Notice that the screen (
Figure 5) is populated with the metadata in the customer master data file. To view the data in the file, click the View Sample Data button. This action opens the screen in
Figure 6, which displays sample data from your customer master data file for you to review.
Figure 6
Sample data from the customer master file
Step 5. Add a File to Your Workspace
In this step you add the customer master data file to your workspace. In the screen in
Figure 5, click the workspace icon on the left (next to File Formats). In the screen that appears (
Figure 7), click the Add icon (circled). You are presented with three options: Tables…, Table by Name…, and Files… . Select the Files… option, which opens the screen on the right in
Figure 7. In this screen you may add the desired file to an existing project by clicking the Add to Project icon. If you need to search for your file, type in some part of the file name in the Search field. Once you’ve identified the file, select it, and then select the desired format name from the drop-down options in the Format name section. Click the Close button (not shown) to save the information and add it to the highlighted project.

**Data lines:**
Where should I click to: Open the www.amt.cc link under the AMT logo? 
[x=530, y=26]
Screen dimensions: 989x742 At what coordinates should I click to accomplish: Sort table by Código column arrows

**Task to complete:**
Write what comes next in the walkthrough on loading the customer master data file into a workspace, picking up after its last sentence.

**The result:**
Figure 7
Add the file to your workspace
Step 6. View Data
You are now ready to view the data (in the same screen shown in
Figure 7). Check the box next to your file—Customer_data_for_Information_Steward—circled in
Figure 8, and then click the View Data icon. This action opens a new screen that displays the data in your customer master data flat file (
Figure 9 is a subset of the data). Click the X on the upper right to close this screen when you’re done reviewing the data. This action takes you back to the screen shown in
Figure 7.
Figure 8
Prepare the view of the customer master data
Figure 9
Customer master data list in IS
Step 7. Run Basic Data Profiling
Now that you have verified that your customer master data file is available for IS, you are ready to do some basic profiling. These basic profiling activities give you a good sense of the quality of your data.
Note
You need to have a Data Services job server set up for IS Data Insight. Otherwise, your profiling tasks or jobs will not run. This is an activity your IS or BusinessObjects administrator needs to set up. A good starting point is
SAP Note # 1648053 (requires log on).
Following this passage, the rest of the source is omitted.